Eu égard à l'architecture des algorithmes des réseaux sociaux, mes fils pleurent ou ricanent ce matin. Et je ne comprends pas les deux. Se moquer de la mort du mec au motif qu'il fut réac, homophobe et sans doute islamophobe, toutes choses vraies et très bien sourcées par Jean-Baptiste Malet (voir lien en com'), c'est faire ce qu'on lui a reprocher toute sa vie : avoir une toute croyance dans l'individu, pas le collectif. L'homme Rabhi est un mystique chelou, à la conversion au christianisme aussi tardive qu'émerveillée et rance (il ne crache pas sur Maurras) et obscurantiste (c'était un anti vax forcené, qui fit des conférences avec l'immonde Professeur Joyeux). Mais ça n'est pas le problème...
Après tout, Simone Veil a bien fini sa vie en défilant dans les rangs de la Manif pour Tous, mais ça n'est pas son héritage. Son héritage, c'est la loi qui porte son nom, une certaine idée de l'émancipation des femmes en politique, un goût de l'Europe... Et l'héritage de Rabhi, et il est funeste, c'est cette connerie de Colibris. Change toi toi-même, sois le changement que tu veux voir advenir et autres fadaises individualistes et indolores. Jamais de lutte, de rapport de forces, de dénonciations chez Rabhi, une mystique new age. Comme disait le syndicaliste Chico Mendes, "l'écologie sans lutte des classes, c'est du développement personnel". Pardon mais il s'est acoquiné avec Jean-Marc Borello et son nauséabond groupe SOS. C'est un ami intime de Nicolas Hulot et je vois tous mes amis de sa galaxie pleurer à chaudes larmes depuis hier. Sa sobriété heureuse, ça n'était pas de la décroissance, mais une attitude individuelle, une morale de vie, en somme.

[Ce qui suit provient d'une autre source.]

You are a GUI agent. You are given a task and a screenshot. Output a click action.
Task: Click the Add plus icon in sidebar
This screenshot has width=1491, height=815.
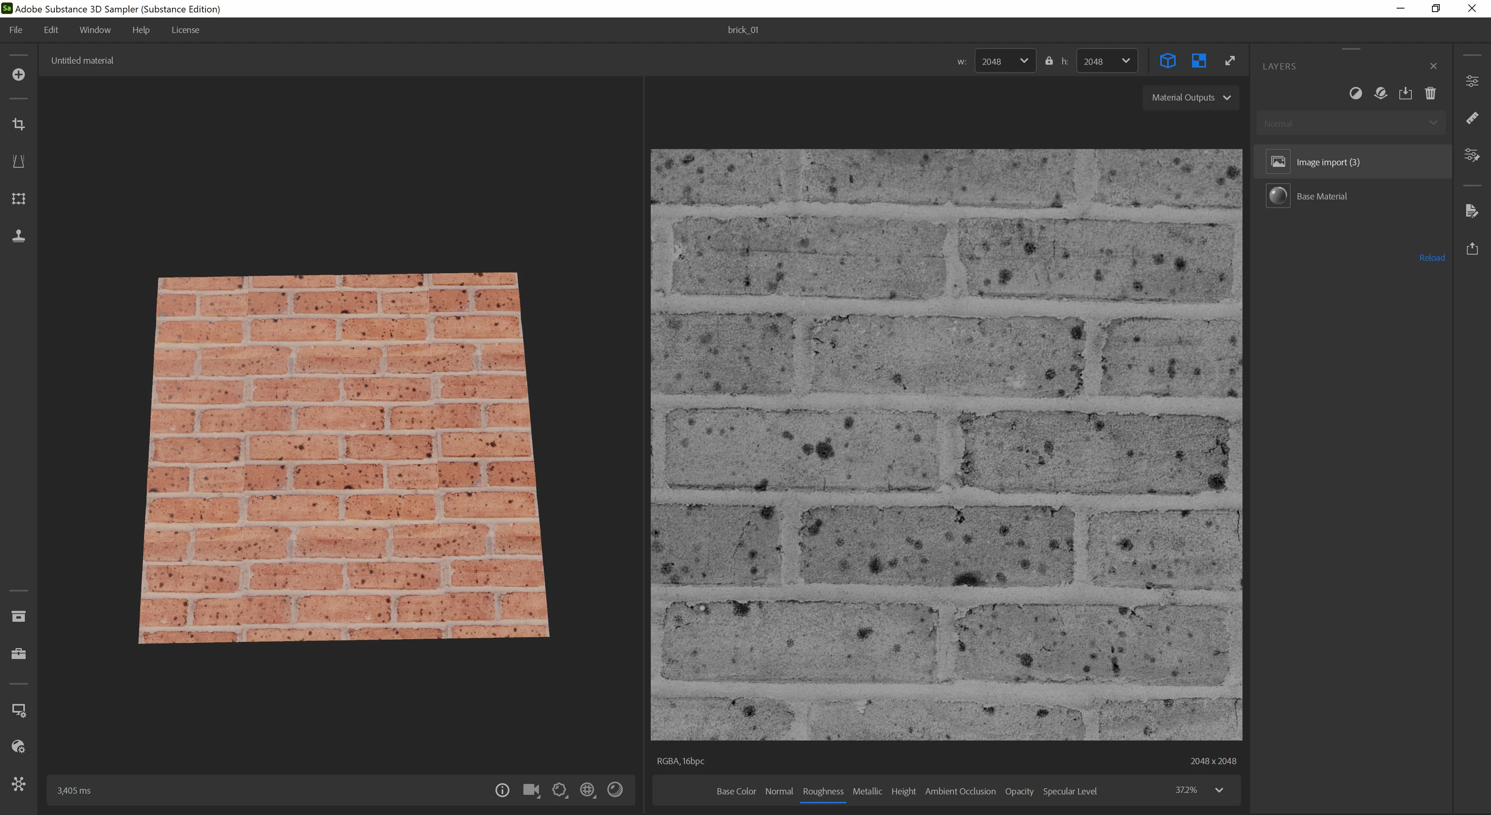(x=19, y=75)
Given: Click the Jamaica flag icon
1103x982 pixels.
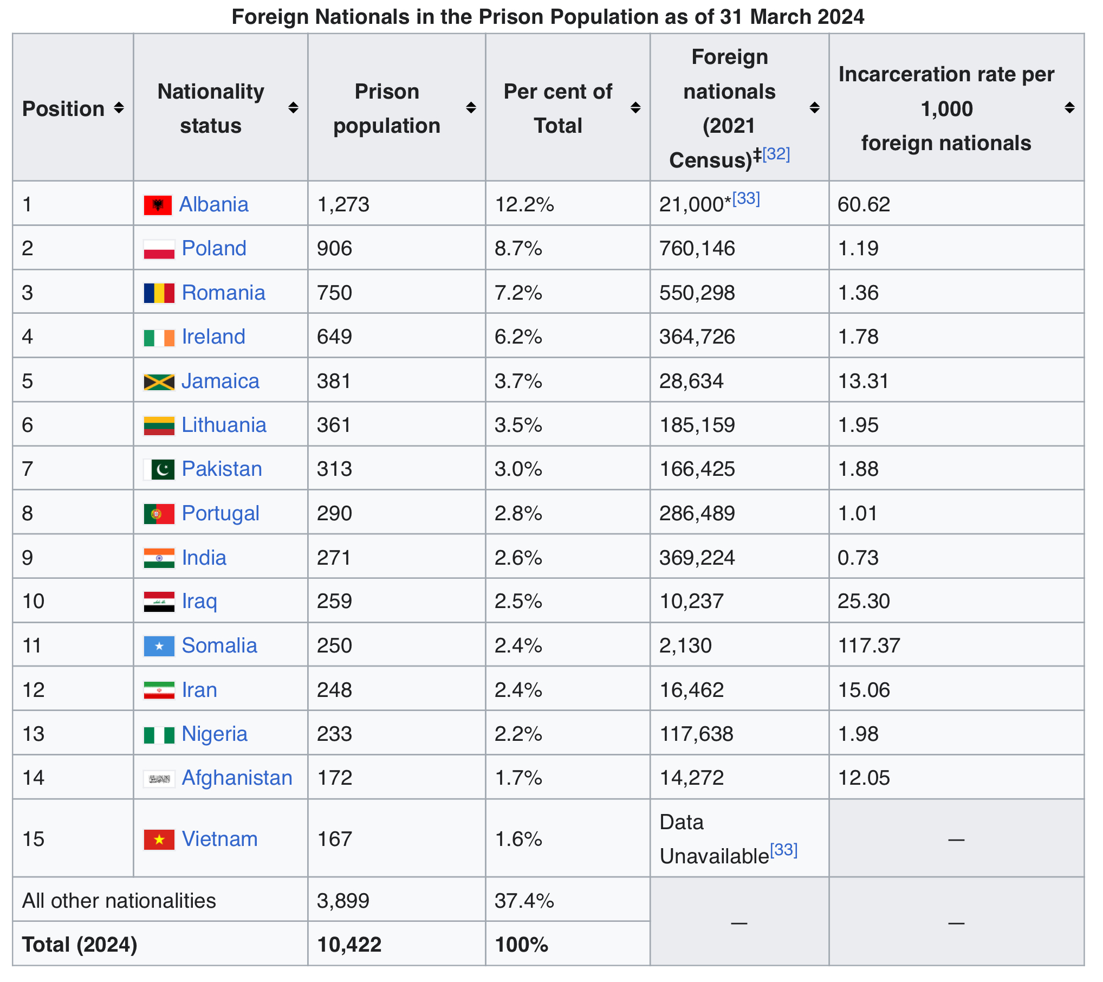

Une religion. Politiquement, Rabhi décomplexe les libéraux : en étant un consom'acteur conscient, en allant faire un peu de bénévolat dans sa ferme l'été, on rachète les pêchés polleurs de son âme comme les riches achetaient leur séjour au paradis en payant des Indulgences.
Paix à votre âme, Monsieur Rabhi, mais mort à vos Colibris qui n'ont jamais fait que diversion pendant l'incendie sans jamais tenter de l'éteindre.